8. Il résulte de tout ce qui précède que M. A... est fondé à demander l'annulation du jugement attaqué et des arrêtés des 5 juin 2015, 6 novembre 2015, 26 août 2016, 23 janvier 2018 et 23 août 2018.
Sur les conclusions à fin d'injonction :
9. Aux termes des dispositions de l'article L. 911-1 du code de justice administrative : " Lorsque sa décision implique nécessairement qu'une personne morale de droit public ou un organisme de droit privé chargé de la gestion d'un service public prenne une mesure d'exécution dans un sens déterminé, la juridiction, saisie de conclusions en ce sens, prescrit, par la même décision, cette mesure assortie, le cas échéant, d'un délai d'exécution. La juridiction peut également prescrire d'office cette mesure. ".
10. Il y a lieu, eu égard au motif d'annulation énoncé ci-dessus et en l'absence de tout changement intervenu dans la situation de M. A..., d'enjoindre au recteur de l'académie de Nice, d'une part, de placer M. A... en position de congé de maladie ordinaire imputable au service pour les congés de maladie qui lui ont été octroyés entre le 1er février 2014 et le 21 mai 2014 et en position de congé de longue durée imputable au service du 21 mai 2015 au 20 février 2019 et, d'autre part, de reconstituer sa carrière ainsi que ses droits à rémunération dans la mesure rendue nécessaire par l'attribution rétroactive de ces congés pour maladie imputable au service, dans un délai de trois mois à compter de la notification du présent arrêt.
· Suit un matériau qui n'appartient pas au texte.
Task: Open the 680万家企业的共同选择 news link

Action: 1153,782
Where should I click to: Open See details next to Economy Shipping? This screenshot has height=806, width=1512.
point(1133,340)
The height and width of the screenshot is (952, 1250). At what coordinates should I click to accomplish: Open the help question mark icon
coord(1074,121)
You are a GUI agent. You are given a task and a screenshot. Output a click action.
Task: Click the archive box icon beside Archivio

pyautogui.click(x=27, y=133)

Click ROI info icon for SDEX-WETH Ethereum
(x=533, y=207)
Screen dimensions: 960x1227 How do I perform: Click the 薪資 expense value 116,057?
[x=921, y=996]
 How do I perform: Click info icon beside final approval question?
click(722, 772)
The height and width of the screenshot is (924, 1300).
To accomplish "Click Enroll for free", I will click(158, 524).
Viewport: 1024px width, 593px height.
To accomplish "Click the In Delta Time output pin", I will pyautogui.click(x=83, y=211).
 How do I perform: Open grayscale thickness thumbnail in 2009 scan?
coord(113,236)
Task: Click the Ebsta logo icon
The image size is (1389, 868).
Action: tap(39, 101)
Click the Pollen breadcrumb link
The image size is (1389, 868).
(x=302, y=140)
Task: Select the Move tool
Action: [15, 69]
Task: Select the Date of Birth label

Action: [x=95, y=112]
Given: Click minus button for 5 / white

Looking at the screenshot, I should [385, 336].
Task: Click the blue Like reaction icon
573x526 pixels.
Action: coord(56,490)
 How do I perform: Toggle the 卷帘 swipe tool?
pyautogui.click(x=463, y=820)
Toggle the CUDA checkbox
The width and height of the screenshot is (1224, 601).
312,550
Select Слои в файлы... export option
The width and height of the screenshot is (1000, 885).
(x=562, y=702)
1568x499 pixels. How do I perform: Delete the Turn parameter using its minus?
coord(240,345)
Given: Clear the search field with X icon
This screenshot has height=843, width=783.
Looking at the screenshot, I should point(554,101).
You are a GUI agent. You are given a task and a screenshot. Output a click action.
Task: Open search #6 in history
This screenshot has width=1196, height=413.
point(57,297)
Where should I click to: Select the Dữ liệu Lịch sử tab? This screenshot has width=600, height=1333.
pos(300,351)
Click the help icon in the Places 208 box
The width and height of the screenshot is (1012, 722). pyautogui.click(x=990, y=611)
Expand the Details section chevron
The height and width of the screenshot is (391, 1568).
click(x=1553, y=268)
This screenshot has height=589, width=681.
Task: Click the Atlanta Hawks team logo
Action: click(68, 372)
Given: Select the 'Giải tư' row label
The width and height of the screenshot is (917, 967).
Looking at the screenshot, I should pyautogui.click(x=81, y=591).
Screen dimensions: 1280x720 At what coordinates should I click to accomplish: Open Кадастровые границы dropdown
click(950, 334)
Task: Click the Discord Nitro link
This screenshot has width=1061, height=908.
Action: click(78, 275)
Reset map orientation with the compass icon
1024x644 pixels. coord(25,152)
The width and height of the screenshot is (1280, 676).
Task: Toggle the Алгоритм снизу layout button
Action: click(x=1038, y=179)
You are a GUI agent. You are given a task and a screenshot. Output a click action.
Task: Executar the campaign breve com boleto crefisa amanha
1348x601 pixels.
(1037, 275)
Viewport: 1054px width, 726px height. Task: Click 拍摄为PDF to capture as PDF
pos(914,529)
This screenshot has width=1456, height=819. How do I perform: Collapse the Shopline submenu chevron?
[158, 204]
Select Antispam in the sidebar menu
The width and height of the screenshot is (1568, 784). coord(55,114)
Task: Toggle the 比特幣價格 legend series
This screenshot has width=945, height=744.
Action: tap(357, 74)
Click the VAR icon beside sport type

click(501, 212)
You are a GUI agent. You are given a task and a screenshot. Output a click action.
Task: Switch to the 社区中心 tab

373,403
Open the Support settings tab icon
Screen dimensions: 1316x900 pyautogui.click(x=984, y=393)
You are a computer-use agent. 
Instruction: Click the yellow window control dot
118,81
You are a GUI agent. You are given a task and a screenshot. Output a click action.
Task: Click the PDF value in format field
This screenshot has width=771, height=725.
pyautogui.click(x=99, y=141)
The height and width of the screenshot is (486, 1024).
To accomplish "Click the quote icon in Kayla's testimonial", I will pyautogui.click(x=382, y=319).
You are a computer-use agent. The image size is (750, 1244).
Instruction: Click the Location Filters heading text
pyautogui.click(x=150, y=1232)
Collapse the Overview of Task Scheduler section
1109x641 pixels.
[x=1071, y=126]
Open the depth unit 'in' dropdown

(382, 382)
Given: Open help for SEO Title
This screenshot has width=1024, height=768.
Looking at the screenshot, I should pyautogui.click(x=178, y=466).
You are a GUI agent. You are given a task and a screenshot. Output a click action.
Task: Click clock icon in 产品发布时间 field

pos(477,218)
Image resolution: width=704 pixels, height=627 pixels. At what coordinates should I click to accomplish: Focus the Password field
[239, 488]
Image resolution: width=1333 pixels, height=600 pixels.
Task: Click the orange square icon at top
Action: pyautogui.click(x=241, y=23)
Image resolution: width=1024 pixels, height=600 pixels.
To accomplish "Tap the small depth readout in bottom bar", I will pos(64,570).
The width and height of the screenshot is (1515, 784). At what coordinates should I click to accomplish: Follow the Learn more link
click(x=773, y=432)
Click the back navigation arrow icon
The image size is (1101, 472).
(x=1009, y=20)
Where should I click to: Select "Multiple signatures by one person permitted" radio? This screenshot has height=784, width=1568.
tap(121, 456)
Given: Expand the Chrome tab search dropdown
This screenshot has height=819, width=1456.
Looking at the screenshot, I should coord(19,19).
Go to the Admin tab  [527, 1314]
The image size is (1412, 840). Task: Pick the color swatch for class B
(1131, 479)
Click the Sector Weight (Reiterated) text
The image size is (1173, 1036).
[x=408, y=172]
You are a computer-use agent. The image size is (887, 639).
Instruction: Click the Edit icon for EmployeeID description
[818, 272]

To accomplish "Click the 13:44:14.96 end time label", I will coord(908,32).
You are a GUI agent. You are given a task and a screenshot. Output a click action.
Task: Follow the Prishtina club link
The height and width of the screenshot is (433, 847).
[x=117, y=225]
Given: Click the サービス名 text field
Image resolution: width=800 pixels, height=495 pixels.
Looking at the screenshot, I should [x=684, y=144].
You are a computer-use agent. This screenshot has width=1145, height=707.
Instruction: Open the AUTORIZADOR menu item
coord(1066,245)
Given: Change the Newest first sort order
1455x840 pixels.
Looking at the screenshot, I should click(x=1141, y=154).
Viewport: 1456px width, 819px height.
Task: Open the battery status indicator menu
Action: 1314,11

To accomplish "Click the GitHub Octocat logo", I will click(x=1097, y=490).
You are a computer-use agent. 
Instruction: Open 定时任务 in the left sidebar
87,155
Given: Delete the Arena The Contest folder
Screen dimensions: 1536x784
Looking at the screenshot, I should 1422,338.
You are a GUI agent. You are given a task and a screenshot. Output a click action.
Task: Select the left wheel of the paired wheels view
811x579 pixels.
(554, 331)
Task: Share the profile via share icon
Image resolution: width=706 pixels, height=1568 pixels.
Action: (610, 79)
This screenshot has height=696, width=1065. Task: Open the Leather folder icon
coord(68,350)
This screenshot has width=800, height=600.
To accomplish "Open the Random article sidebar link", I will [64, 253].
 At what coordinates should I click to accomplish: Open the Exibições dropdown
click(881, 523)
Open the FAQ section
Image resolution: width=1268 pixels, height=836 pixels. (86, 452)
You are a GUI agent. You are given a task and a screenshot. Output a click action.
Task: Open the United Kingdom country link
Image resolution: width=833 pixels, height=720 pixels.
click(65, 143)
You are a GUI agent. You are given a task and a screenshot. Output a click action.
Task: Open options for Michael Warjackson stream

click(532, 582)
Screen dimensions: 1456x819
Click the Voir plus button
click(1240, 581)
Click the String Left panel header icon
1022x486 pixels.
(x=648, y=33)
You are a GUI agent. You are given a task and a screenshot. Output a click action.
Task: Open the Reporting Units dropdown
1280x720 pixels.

Sur les frais liés au litige :
11. Il y a lieu, dans les circonstances de l'espèce, de mettre une somme de 2 000 euros à la charge de l'Etat, à verser à M. A... en application des dispositions de l'article L. 761-1 du code de justice administrative.
D É C I D E :
Article 1er : Le jugement n° 1502853 du tribunal administratif de Toulon du 26 décembre 2017 et les arrêtés du recteur de l'académie de Nice des 5 juin 2015, 6 novembre 2015, 26 août 2016, 23 janvier 2018 et 23 août 2018 sont annulés.
Article 2 : Il est enjoint au recteur de l'académie de Nice de placer M. A... en position de congé de maladie ordinaire imputable au service pour les congés de maladie qui lui ont été octroyés entre le 1er février 2014 et le 21 mai 2014 et en position de congé de longue durée imputable au service du 21 mai 2015 au 20 février 2019 et de reconstituer sa carrière ainsi que ses droits à rémunération dans la mesure rendue nécessaire par l'attribution rétroactive de ces congés pour maladie imputable au service, dans un délai de trois mois à compter de la notification du présent arrêt.
Article 3 : L'Etat versera une somme de 2 000 euros à M. A... en application des dispositions de l'article L. 761-1 du code de justice administrative.
Article 4 : Le présent arrêt sera notifié à M. F... A... et au ministre de l'éducation nationale et de la jeunesse.
Copie en sera adressée au recteur de l'académie de Nice.
Délibéré après l'audience du 18 novembre 2019, où siégeaient :
- M. David Zupan, président,
- Mme E... G..., présidente assesseure,
- M. D... Grimaud, premier conseiller.
Lu en audience publique, le 2 décembre 2019.